I suoi amici lo ricordano come “un ragazzo onesto, con saldi principi volti alla legalità e alla giustizia”. Un eroe per tanti giovani, un eroe che “aveva fatto di tutto per coinvolgere i dormienti concittadini, affinché si ribellassero contro questa società sporca e meschina”. Sul finire del 2008, aveva accusato davanti ad un folto pubblico l’attuale sindaco di Salemi, per la verità più agente pubblicitario del proprio libro che primo cittadino della cittadina trapanese, di aver attaccato ingiustamente il giudice Giancarlo Caselli, di aver sporcato l’immagine dell’attività del pool antimafia e di aver difeso uomini del calibro di Calogero Mannino e Giulio Andreotti.

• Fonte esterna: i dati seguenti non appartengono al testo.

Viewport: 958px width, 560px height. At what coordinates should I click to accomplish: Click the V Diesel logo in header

Aveva subìto i maltrattamenti delle forze dell’ordine, perché, scrisse sul proprio sito, gli agenti gli spiegarono di essersi messo “contro uno che era stato onorevole e ministro”. Un affronto imperdonabile. Era stato criticato, denigrato, apprezzato e applaudito. Aveva osato troppo, a parer di molti, definendo Sgarbi pregiudicato perché condannato in via definitiva per truffa allo Stato. Ma, scrivono i suoi amici, “aveva soltanto smosso queste acque putride e stagnanti che ci stanno soffocando”.

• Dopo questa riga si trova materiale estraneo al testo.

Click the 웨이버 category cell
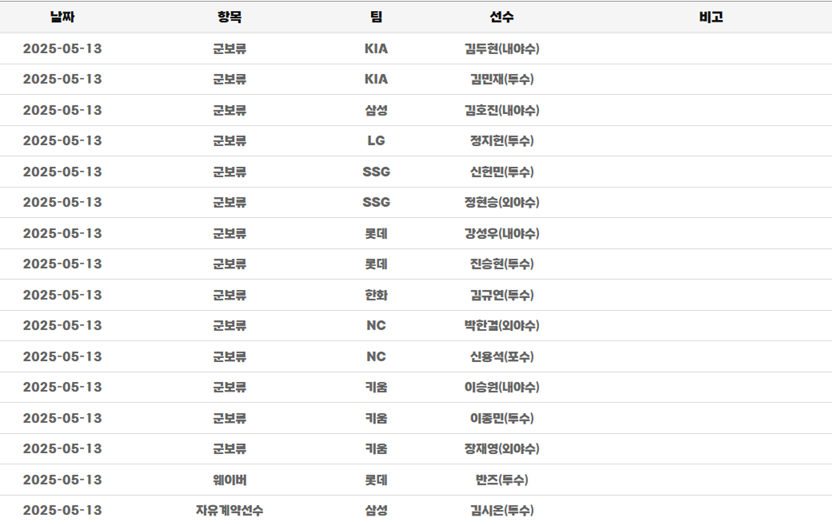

Giuseppe Gatì non chiuse mai gli occhi davanti a quel che ci circonda e nella sua troppo breve vita (24 anni) si impegnò a denunciare e combattere le mafie e le ingiustizie. Un mese prima della sua morte, il 29 dicembre 2008, Vittorio Sgarbi (allora sindaco di Salemi) presentò un suo libro ad Agrigento. Allora, come oggi, Sgarbi impazzava in televisione e sui giornali con attacchi nei confronti dei giudici che lottano contro la mafia, allora contro Giancarlo Caselli (come nei giorni scorsi contro Nicola Gratteri) e in difesa di personaggi come Mannino e Andreotti. Giuseppe Gatì si presentò e gli urlò contro «Viva Caselli, Viva il pool antimafia». Un gesto coraggioso, duramente represso dal servizio d’ordine. Non era consentito mettersi «contro uno che era stato onorevole e ministro», che aveva «smosso queste acque putride e stagnanti che ci stanno soffocando» come scrissero i suoi amici.
Nelle settimane precedenti Sgarbi aveva sostenuto che la mafia non esiste più (parole ripetute il 17 giugno 2011 durante il festival di Taormina, il 6 agosto 2011 e il 3 aprile 2014 come riporta il sito del Movimento delle Agende Rosse).

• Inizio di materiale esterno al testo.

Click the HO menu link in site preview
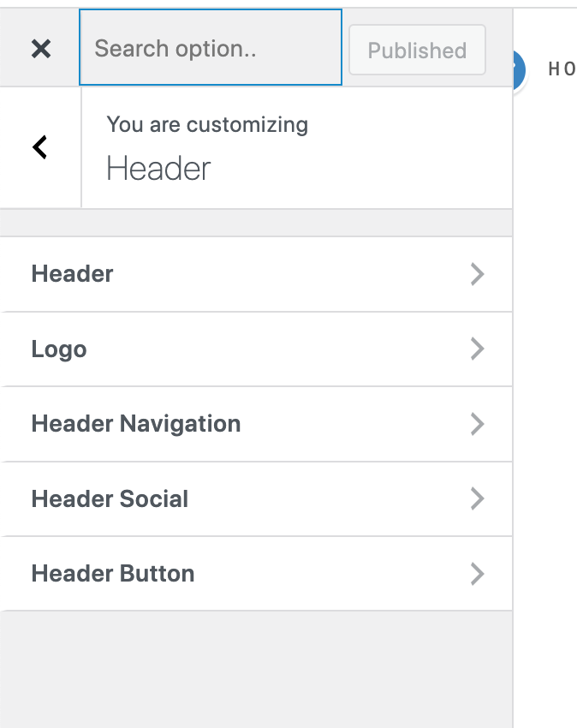 pyautogui.click(x=562, y=69)
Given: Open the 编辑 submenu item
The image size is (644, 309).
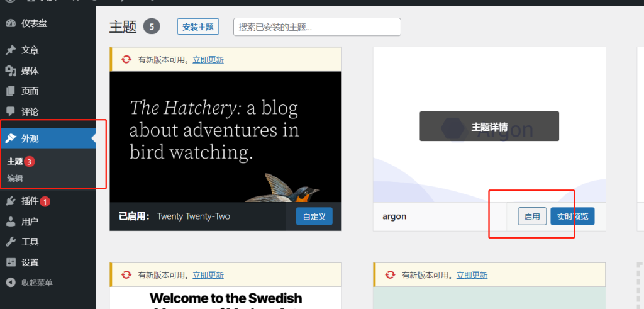Looking at the screenshot, I should click(x=15, y=178).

L’epilogo dell’amministrazione comunale di Salemi targata Sgarbi è noto: nell’aprile del 2012 viene sciolta per infiltrazioni mafiose. Si legge nella relazione del Ministero dell’Interno: «il sindaco ha precise responsabilità», «formazione degli atti fuori dalle sedi istituzionali, libera determinazione fortemente ostacolata, applicazione di facciata dei protocolli di legalità», «l’amministrazione, col sindaco e vicesindaco, non ha posto alcun argine al condizionamento esercitato dall’on. Giammarinaro», ex deputato andreottiano della DC e al centro del rapporto della direzione anticrimine locale Salus Iniqua. Giuseppe aveva scelto di difendere la sua terra, di seguire i sentieri della giustizia e della libertà per ribellarsi «contro questa società sporca e meschina».